Reasons why India has not been able to achieve inclusive growth in the economy

  • Growth vs. Development
    • Over a period since economic reforms, India’s economic growth has witnessed a mixed effect on the real development.
    • GDP is considered the key parameter of economic growth. In reality, the increasing GDP growth rate has not trickled down to the bottom of pyramid.
    • A research study carried by Indira Gandhi Institute of Development Research, an autonomous think-tank under Reserve Bank of India find out that economic growth has “trickled down” in both rural and urban areas; it has not been in favour of the poor.
    • In urban areas, growth has been “anti-poor.” BPL and poor of the poor still remains marginalized. Such issues are quite fundamental in nature as they depict the lack of clarity in the vision and strategy of the policy.
    • It is time, to put the Inclusive Growth as the central agenda of the economic growth.

 

  • Defining Poor
    • Who are poor and who should be the beneficiaries of the welfare schemes? Without a proper criterion of poverty, proper policy framework for inclusive growth cannot be developed.
    • Efforts have been put taking calorie values, wages etc. as criteria of defining poverty line.
    • The lacuna of poverty definition also impacts the other associated areas such as employment schemes and subsidies for the poor.
    • All this have repercussions on inclusive growth. Govt. is gung-ho on the observation the reducing rate of poverty which has come down to the level of 35% but the inequality has increased at the same time.

 

  • Fiscal Deficit
    • Development schemes run by the govt. have created a dilemma of expanding fiscal deficit.
    • India’s current fiscal deficit situation has limited the prospect of development schemes.
    • India has significantly high debt to GDP ratio, balance of trade (negative) and current account deficit (CAD).

_CHALLENGES_.
1. In the piece on India's inclusive growth, which institute carried out the research study on how growth has trickled down?
2. Condense the point in the piece on India's inclusive growth that begins "In urban areas, growth has been" into one shorter sentence that keeps its main facts.
3. From the piece on India's inclusive growth, print the passage starting with "Reasons why India" and going on through "of the poor.".

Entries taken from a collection
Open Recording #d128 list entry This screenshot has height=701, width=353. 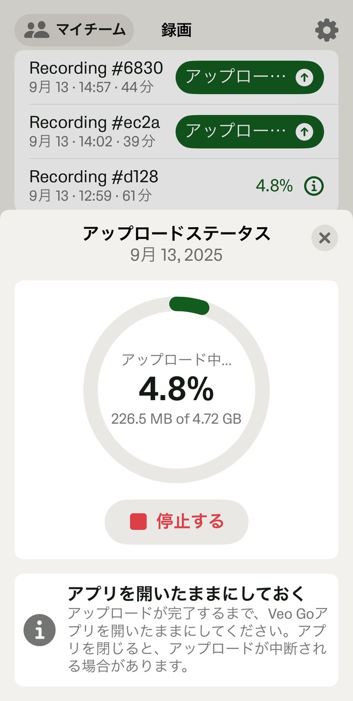94,185
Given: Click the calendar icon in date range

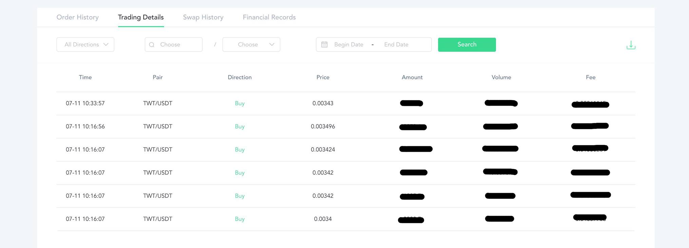Looking at the screenshot, I should [324, 45].
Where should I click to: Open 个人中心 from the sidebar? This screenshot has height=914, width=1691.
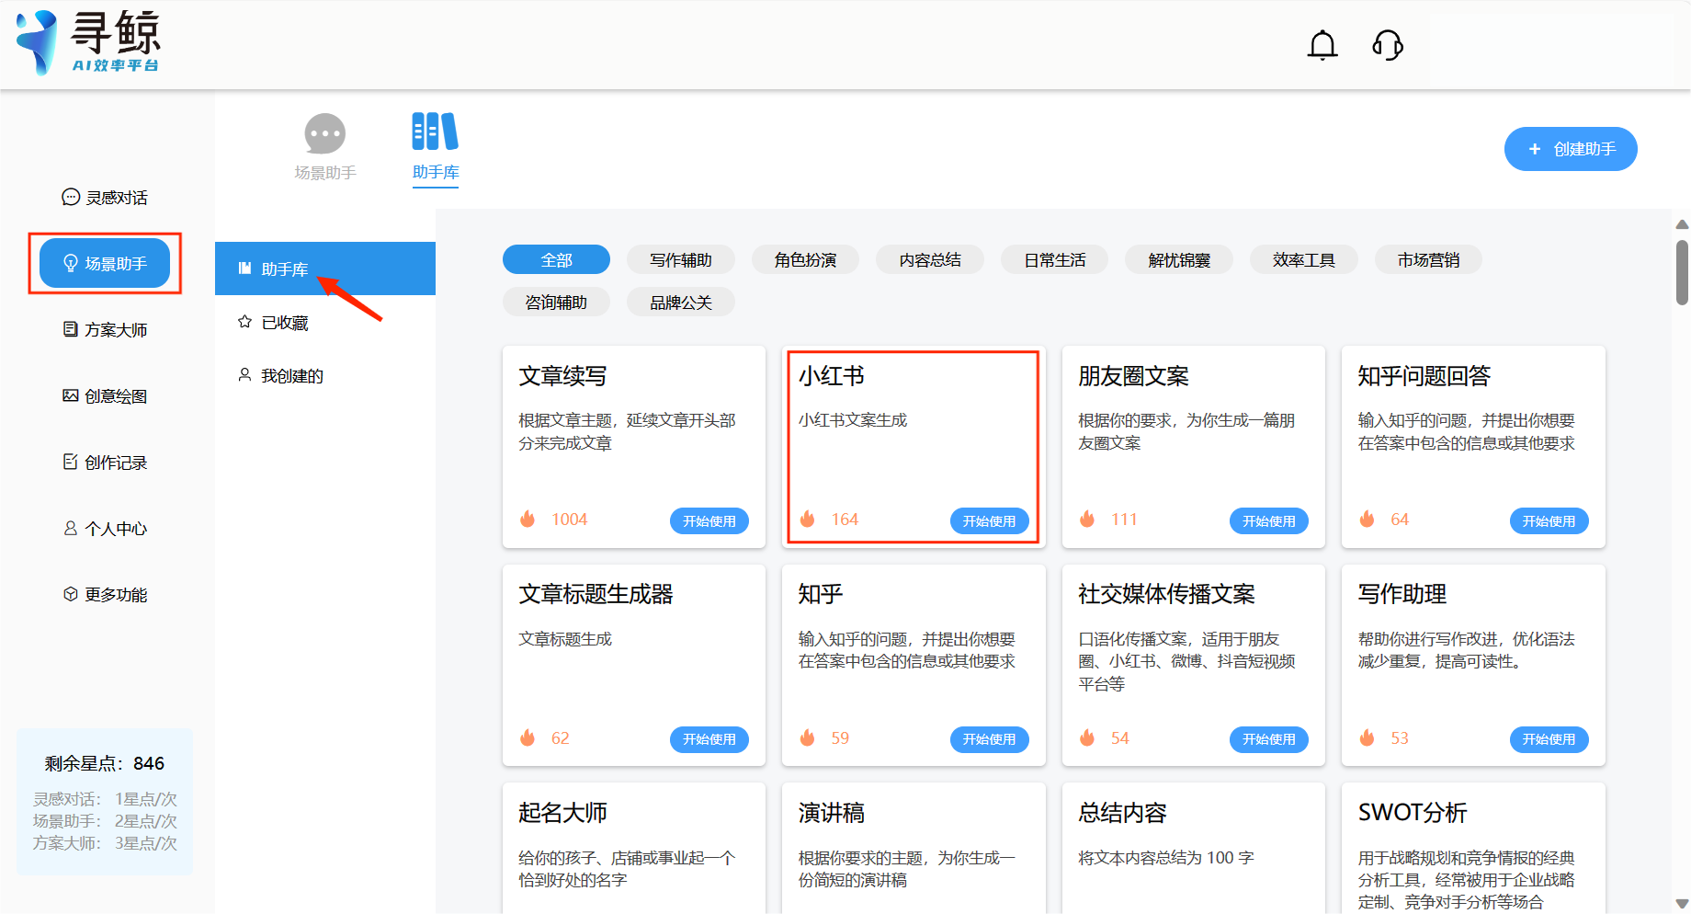[x=105, y=529]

_TASK-BY-TASK RESULTS_.
1. The Indira Gandhi Institute of Development Research.

2. Urban growth has been "anti-poor," leaving BPL households and the poorest marginalized, which shows a lack of clarity in policy vision and strategy.

3.
Reasons why India has not been able to achieve inclusive growth in the economy

  • Growth vs. Development
    • Over a period since economic reforms, India’s economic growth has witnessed a mixed effect on the real development.
    • GDP is considered the key parameter of economic growth. In reality, the increasing GDP growth rate has not trickled down to the bottom of pyramid.
    • A research study carried by Indira Gandhi Institute of Development Research, an autonomous think-tank under Reserve Bank of India find out that economic growth has “trickled down” in both rural and urban areas; it has not been in favour of the poor.